Worum geht es? Als die Regelaltersgrenze zum 1. Januar 2012 stufenweise angehoben wurde, hat sich die SPD damals gedacht, sie müsste den hart arbeitenden Beschäftigten ein Bonbon als Ausgleich bieten – und führte für diese Klientel, sprich die besonders langjährig Versicherte, eine neue Altersrente ein: die abschlagsfreie Rente mit 63 Jahren. Festgezurrt wurde das im Sozialgesetzbuch VI (SGB) §236b. Das Video von „DerWesten“ bringt es auf den Punkt.
Seit wann gilt das Gesetz?
Seit dem 1. Juli 2014 können besonders langjährig Versicherte schon ab 63 Jahren ohne Abzüge in Rente gehen. Allerdings gilt das nur für eben diese Gruppe, wenn sie vor dem 1. Januar 1953 geboren wurden. Für später Geborene erhöht sich diese Marke stufenweise auf 65 Jahre. Wer 1953 geboren ist, kann erst mit 63 plus zwei Monate gehen, der 1954 Geborene erst mit 63 plus vier Monate …

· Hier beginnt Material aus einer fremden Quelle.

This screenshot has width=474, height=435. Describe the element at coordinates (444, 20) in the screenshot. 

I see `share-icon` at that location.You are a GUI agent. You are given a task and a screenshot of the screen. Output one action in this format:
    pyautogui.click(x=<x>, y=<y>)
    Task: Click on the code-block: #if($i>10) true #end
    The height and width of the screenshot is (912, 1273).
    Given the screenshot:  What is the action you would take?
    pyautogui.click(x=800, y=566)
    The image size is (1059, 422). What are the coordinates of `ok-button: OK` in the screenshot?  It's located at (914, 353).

Rentenexperte erbost über Kretschmann
Rentenberater und Rechtsanwalt Peter Knöppel ist sauer auf Kretschmann. Quelle: rentenbescheid24
Und für wen gilt die „Rente mit 63“? Für Akademiker schon mal nicht oder nur in absoluten Ausnahmefällen, denn sie kommen nicht auf 45 Beitragsjahre, weil das Studium – in der Regel mindestens acht Semester oder vier Jahre – nicht mitgezählt wird.

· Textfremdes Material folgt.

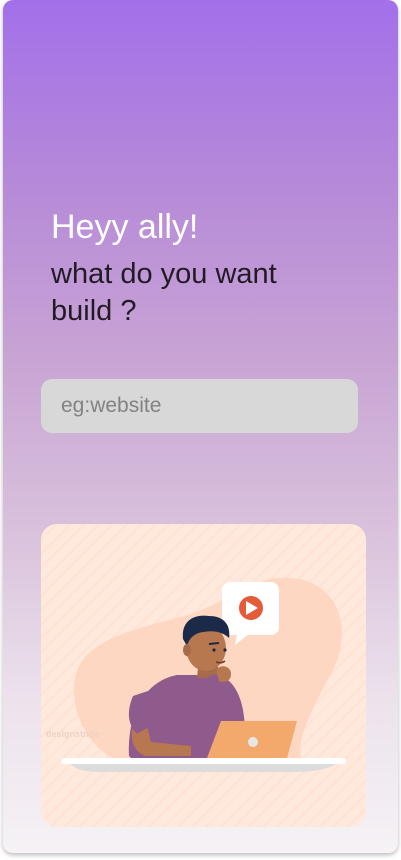  I want to click on greeting-title: Heyy ally!, so click(125, 227).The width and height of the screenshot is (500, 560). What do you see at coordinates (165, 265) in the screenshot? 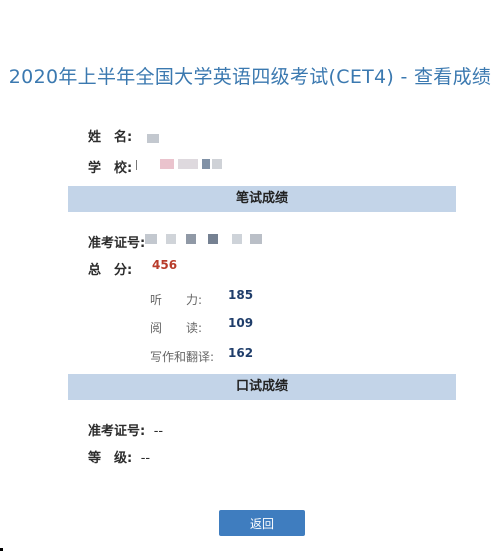
I see `total-score-value: 456` at bounding box center [165, 265].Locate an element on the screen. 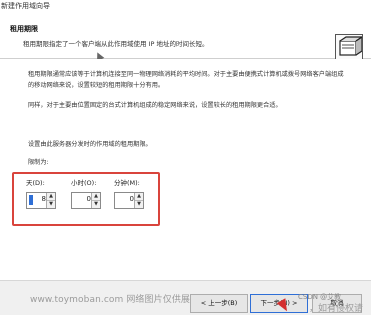 This screenshot has height=315, width=371. hours-stepper: 0 ▲ ▼ is located at coordinates (86, 200).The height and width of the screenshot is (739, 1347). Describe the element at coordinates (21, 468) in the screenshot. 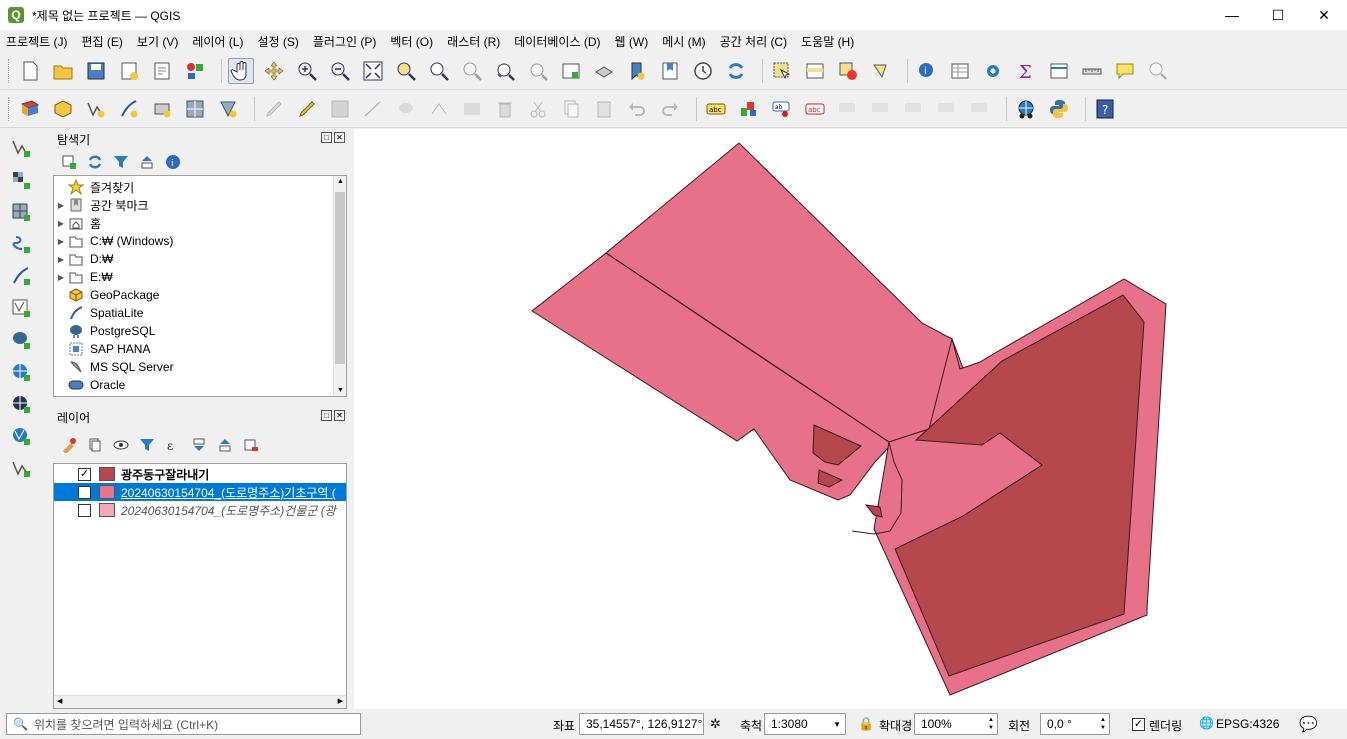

Dazu zählen der Deutschen Rentenversicherung zufolge:
- Zeiten mit den Pflichtbeiträgen aus der Beschäftigung
- bei geringfügiger, nicht versicherungspflichtiger Beschäftigung (anteilige Berücksichtigung)

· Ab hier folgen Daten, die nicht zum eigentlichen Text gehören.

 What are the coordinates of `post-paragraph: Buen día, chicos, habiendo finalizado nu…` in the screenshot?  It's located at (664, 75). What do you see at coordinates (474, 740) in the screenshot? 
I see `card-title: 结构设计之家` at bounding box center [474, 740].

- Pflichtbeiträge aus selbstständiger Tätigkeit
- Zeiten mit freiwilligen Beiträgen, wenn mindestens 18 Jahre Pflichtbeiträgen aus einer Beschäftigung (auch selbstständig) gezahlt wurden
- Zeiten der Wehr- und Zivildienstpflicht
- Zeiten der nicht erwerbsmäßigen Pflege von Angehörigen
- Zeiten der Kindererziehung bis zum zehnten Lebensjahr des Kindes
- Zeiten, in denen Arbeits- und Teilarbeitslosengeld, Leistungen bei Krankheit oder Übergangsgeld bezogen wurden
- Zeiten des Bezugs von Leistungen bei beruflicher Weiterbildung
- Zeiten des Bezugs von Insolvenzgeld und Konkursausfallgeld
Was zählt nicht dazu?
- Schulzeiten, das gilt vor allem für Fachhoch- und Hochschule
- Zeiten der Arbeitslosigkeit (Arbeitslosengeld II)
„Rente mit 63“ mit Abschlägen
Wer keine 45 Beitragsjahren zusammen bringt, kann auch mit 63 Jahren in Rente gehen, wenn er mindestens 35 Beitragsjahre vorweisen. Allerdings muss ein solcher langjährig Versicherter Abschläge in Kauf nehmen.